AS701 BGP leak
Incident Report for NamePros
Postmortem

Summary

Early on June 24, 2019, Verizon (AS701) leaked a number of routes, disrupting internet availability globally. The issue took several hours to resolve. The issue could have been prevented by Verizon if they were following basic BGP best practices. Verizon failed to respond to the issue, so the problem could only be resolved by the small upstream AS that announced the faulty routes to Verizon.

Impact

NamePros saw traffic abruptly decrease by about 60% around 10:34 UTC on June 24, 2019. Traffic returned to near-normal levels briefly over the course of the next hour, finally settling around 11:30 UTC. Intermittent partial disruptions continued to occur until around 13:35.

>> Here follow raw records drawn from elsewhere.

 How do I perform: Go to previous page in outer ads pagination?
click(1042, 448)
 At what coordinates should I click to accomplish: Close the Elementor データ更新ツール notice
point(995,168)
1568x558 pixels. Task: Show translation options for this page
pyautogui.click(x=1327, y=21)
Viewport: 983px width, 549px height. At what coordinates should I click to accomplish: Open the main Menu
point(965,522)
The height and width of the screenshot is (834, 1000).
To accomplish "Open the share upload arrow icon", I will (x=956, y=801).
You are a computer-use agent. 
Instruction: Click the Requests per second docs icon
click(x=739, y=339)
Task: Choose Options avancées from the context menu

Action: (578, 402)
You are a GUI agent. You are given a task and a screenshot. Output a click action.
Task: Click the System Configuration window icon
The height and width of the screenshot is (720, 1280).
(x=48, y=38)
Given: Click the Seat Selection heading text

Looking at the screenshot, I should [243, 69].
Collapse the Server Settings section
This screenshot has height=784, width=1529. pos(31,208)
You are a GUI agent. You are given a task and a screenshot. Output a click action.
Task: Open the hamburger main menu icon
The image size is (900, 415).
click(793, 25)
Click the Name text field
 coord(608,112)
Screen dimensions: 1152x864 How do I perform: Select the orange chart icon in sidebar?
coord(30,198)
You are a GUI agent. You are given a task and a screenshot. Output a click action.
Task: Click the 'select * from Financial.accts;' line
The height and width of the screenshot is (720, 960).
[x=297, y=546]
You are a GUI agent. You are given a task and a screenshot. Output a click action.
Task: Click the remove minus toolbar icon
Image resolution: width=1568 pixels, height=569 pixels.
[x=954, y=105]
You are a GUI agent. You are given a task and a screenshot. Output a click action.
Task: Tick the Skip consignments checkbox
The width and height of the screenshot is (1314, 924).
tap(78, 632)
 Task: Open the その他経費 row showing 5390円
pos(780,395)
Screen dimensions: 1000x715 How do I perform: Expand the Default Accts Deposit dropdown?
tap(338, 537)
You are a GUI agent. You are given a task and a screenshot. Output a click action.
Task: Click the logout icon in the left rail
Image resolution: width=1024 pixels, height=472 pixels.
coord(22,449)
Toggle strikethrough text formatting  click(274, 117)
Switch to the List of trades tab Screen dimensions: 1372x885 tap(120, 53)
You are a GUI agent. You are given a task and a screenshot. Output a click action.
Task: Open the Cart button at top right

During disruptions, NamePros' infrastructure was fragmented. Infrastructure automatically recovered without intervention when disruptions ended. This fragmentation did not affect the functionality of NamePros from a user’s perspective, but it did interrupt database and file replication to backup servers. As a result, some snapshots taken during and shortly after the disruptions may represent outdated views of the databases at the times they were taken. Integrity and consistency of the snapshots was unaffected, and up-to-date snapshots were taken at one datacenter.

Remediation

NamePros is not an AS and cannot mitigate routing leaks. Pressure needs to be placed on ISPs, especially large ISPs like Verizon, to follow BGP best practices. Until such time as all major ISPs follow best practices, these issues will continue to occur. Switching CDNs, datacenters, or technologies will not prevent future issues.

NamePros' infrastructure behaved as designed during the disruption. Despite fragmentation, the website remained functional for those who were able to access it. When the disruptions ended, infrastructure automatically healed without intervention from NamePros staff.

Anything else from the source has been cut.